#### DATA ####
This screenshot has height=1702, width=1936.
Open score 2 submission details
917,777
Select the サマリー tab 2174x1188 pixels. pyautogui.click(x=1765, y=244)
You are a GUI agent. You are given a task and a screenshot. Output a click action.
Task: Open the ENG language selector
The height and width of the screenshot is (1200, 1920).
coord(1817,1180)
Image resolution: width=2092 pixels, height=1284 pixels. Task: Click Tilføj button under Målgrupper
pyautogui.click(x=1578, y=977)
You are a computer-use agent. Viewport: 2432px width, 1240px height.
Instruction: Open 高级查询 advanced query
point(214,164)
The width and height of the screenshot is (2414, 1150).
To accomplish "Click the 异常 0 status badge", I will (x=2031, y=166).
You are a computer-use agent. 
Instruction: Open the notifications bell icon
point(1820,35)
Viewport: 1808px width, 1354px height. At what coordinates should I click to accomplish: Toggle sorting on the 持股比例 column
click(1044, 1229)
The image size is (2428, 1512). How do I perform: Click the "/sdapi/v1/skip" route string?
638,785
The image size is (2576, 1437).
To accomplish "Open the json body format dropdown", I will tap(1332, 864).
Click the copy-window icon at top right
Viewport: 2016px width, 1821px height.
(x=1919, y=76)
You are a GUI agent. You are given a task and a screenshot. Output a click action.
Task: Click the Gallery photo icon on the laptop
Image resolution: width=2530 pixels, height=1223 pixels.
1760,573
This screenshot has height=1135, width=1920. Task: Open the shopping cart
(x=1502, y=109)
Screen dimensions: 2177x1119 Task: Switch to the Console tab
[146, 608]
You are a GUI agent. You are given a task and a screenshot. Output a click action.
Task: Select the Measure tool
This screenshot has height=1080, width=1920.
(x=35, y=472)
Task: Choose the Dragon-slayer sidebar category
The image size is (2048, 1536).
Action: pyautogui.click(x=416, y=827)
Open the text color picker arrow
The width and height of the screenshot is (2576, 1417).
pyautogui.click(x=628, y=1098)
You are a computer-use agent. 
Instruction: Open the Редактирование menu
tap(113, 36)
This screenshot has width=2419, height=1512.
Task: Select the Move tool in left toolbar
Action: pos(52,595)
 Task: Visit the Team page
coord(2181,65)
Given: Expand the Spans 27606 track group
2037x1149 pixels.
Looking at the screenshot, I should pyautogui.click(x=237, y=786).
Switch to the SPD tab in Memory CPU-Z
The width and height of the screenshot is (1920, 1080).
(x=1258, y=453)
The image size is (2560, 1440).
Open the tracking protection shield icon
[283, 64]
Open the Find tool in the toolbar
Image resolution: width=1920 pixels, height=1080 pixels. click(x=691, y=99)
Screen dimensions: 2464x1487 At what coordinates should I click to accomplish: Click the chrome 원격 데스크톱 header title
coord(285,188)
####
_WHAT TO DO:_ Every line of the listing above should be copied word for word.

_WRITTEN SOLUTION:_
This screenshot has height=1702, width=1936.
Open score 2 submission details
917,777
Select the サマリー tab 2174x1188 pixels. pyautogui.click(x=1765, y=244)
You are a GUI agent. You are given a task and a screenshot. Output a click action.
Task: Open the ENG language selector
The height and width of the screenshot is (1200, 1920).
coord(1817,1180)
Image resolution: width=2092 pixels, height=1284 pixels. Task: Click Tilføj button under Målgrupper
pyautogui.click(x=1578, y=977)
You are a computer-use agent. Viewport: 2432px width, 1240px height.
Instruction: Open 高级查询 advanced query
point(214,164)
The width and height of the screenshot is (2414, 1150).
To accomplish "Click the 异常 0 status badge", I will (x=2031, y=166).
You are a computer-use agent. 
Instruction: Open the notifications bell icon
point(1820,35)
Viewport: 1808px width, 1354px height. At what coordinates should I click to accomplish: Toggle sorting on the 持股比例 column
click(1044, 1229)
The image size is (2428, 1512). How do I perform: Click the "/sdapi/v1/skip" route string?
638,785
The image size is (2576, 1437).
To accomplish "Open the json body format dropdown", I will tap(1332, 864).
Click the copy-window icon at top right
Viewport: 2016px width, 1821px height.
(x=1919, y=76)
You are a GUI agent. You are given a task and a screenshot. Output a click action.
Task: Click the Gallery photo icon on the laptop
Image resolution: width=2530 pixels, height=1223 pixels.
1760,573
This screenshot has height=1135, width=1920. Task: Open the shopping cart
(x=1502, y=109)
Screen dimensions: 2177x1119 Task: Switch to the Console tab
[146, 608]
You are a GUI agent. You are given a task and a screenshot. Output a click action.
Task: Select the Measure tool
This screenshot has height=1080, width=1920.
(x=35, y=472)
Task: Choose the Dragon-slayer sidebar category
The image size is (2048, 1536).
Action: pyautogui.click(x=416, y=827)
Open the text color picker arrow
The width and height of the screenshot is (2576, 1417).
pyautogui.click(x=628, y=1098)
You are a computer-use agent. 
Instruction: Open the Редактирование menu
tap(113, 36)
This screenshot has width=2419, height=1512.
Task: Select the Move tool in left toolbar
Action: pos(52,595)
 Task: Visit the Team page
coord(2181,65)
Given: Expand the Spans 27606 track group
2037x1149 pixels.
Looking at the screenshot, I should pyautogui.click(x=237, y=786).
Switch to the SPD tab in Memory CPU-Z
The width and height of the screenshot is (1920, 1080).
(x=1258, y=453)
The image size is (2560, 1440).
Open the tracking protection shield icon
[283, 64]
Open the Find tool in the toolbar
Image resolution: width=1920 pixels, height=1080 pixels. click(x=691, y=99)
Screen dimensions: 2464x1487 At what coordinates should I click to accomplish: Click the chrome 원격 데스크톱 header title
coord(285,188)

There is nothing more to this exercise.